Im Artikel fordern Sie zum Thema Krautung ein Gutachten. Als Stadtrat könnte Ihnen bekannt sein, dass es hierzu bereits ein solches „Limnologisches Gutachten“, beauftragt (und bezahlt) durch die Stadt Leipzig, gibt. Dieses ist der Verwaltung (ASG und AfU) selbstverständlich bekannt. Darin wird sehr klar gesagt, dass Krautungen keine für irgendetwas geeignete Maßnahme im Floßgraben sind. Dennoch hat die Stadt die Krautungen wiederholt veranlasst. Vor dem Hintergrund dieses Fachgutachtens war es nur folgerichtig, deswegen eine Fachaufsichtsbeschwerde an die LDS als Obere Naturschutzbehörde zu richten.

Das Ergebnis „verwundert“ natürlich diejenigen, welche den Floßgraben von Motorbooten nutzen lassen wollen: Dies ist die einzig folgerichtige Begründung für die Krautungsmaßnahme und hat nicht das Geringste mit einer wie auch immer gearteten Maßnahme zur „Unterhaltung“ des Gewässers zu tun – ganz abgesehen davon, dass im Rahmen das Allgemeingebrauchs, und um den handelt es sich nun mal im Floßgraben, nur Nutzungen zulässig sind, die ohne solche Eingriffe auskommen.

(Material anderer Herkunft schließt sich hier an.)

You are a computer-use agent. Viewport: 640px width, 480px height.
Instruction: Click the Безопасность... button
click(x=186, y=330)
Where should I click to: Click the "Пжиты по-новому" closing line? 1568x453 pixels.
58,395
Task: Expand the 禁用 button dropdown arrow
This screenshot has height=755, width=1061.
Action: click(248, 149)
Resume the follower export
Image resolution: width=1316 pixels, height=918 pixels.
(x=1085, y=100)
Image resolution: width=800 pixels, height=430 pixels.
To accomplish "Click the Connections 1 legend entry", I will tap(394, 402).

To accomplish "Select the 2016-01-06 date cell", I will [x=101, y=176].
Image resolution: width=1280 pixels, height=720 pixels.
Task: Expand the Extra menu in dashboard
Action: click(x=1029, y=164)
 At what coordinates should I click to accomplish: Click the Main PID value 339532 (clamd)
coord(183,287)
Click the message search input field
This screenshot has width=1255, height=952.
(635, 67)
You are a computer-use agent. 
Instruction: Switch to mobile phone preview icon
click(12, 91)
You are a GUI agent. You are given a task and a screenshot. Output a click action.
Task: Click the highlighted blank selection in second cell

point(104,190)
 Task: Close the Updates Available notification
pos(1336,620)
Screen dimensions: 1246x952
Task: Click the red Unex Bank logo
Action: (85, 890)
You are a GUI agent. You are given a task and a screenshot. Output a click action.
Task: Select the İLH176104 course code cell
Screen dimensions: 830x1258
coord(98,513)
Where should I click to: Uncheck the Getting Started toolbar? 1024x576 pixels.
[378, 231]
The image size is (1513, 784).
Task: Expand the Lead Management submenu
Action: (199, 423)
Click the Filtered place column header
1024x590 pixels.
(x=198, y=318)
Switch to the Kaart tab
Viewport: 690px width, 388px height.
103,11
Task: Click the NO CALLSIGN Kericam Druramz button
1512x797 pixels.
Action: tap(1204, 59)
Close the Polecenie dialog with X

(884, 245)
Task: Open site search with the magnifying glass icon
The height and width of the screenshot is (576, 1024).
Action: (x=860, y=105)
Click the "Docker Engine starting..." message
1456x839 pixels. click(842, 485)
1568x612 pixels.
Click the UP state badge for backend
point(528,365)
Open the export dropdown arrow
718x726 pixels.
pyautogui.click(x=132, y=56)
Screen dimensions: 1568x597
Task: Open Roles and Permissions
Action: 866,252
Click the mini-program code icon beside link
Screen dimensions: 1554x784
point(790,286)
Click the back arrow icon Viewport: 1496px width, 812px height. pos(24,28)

Ich erlaube mir, noch einmal Grundsätzliches zu naturnahen Fließgewässern und dem Floßgraben darzulegen.

Die kulturellen Einflüsse des Menschen auf den Wasserlauf der Batschke (natürlicher Vorgänger des daraus schon vor Jahrhunderten von Menschen zum Flößen hergerichteten Grabens) stehen im Widerspruch zu einem natürlichen Wasserlauf: Es wurden natürliche Mäander durch Begradigung beseitigt, um das Klafterholz-Flößen zu vereinfachen. Mäander eines natürlichen Flusslaufes sind aber eine Voraussetzung für das Entstehen von sog. Prallhängen, also Steilhängen, die durch Aus- und Unterspülen immer wieder neu entstehen. Solche Steilhänge mit offengelegter Erde sind Voraussetzung z.B. für das erfolgreiche Brüten des Eisvogels, der in diese seine Bruthöhlen eingräbt. Wenn uns am Floßgraben der Eisvogel erhalten werden soll, müssen wenigstens die noch vorhandenen Steilhänge erhalten werden. Neue Steilhänge an immer wieder neu entstehenden Mäandern (wie sie im natürlichen, lebendigen Flusslauf entstehen würden, insbesondere bei Schwankungen des Wasserstandes z.B. durch Hochwasser) können wir in nächster Zeit nicht erwarten.

Hier kommen wir zum zweiten schweren kulturellen Einfluss des Menschen: In den letzten Jahrzehnten hat der Mensch mit dem Braunkohlenabbau und der nach seinem Gutdünken erfolgenden Rekonstruktion der Landschaft das Niederschlagswassereinzugsgebiet der Batschke so verringert, dass der Wasserdurchfluss pro Zeiteinheit gegenüber dem Zustand vor etwa 100 Jahren viel kleiner geworden ist. Damit ist die dynamische Mäandrierung des Flüsschens zusätzlich nahezu stillgelegt. Es entstehen also keine neuen Steilwände. Auch die Wasserführung im Frühjahr reicht dazu nicht aus. Dies alles ist eher ungünstig für den Eisvogel, dessen Bestandserhaltung Ihnen ja am Herzen liegt. Außerdem führt das Flüsschen aufgrund seiner geringen Fließgeschwindigkeit nahezu keine mineralischen Stoffe in Partikelform mit sich, die sich im Floßgraben ablagern könnten. Eine Krautung wäre auch keine geeignete Maßnahme, mineralische Sedimente zu entfernen. Das organische Material absterbender Pflanzen ist im Gegenteil nützlich, da es mikrobiell in Grundbausteine abgebaut und, wenn nicht von anderen Pflanzen für ihr Wachstum recycled, mit dem Wasser abgeführt wird.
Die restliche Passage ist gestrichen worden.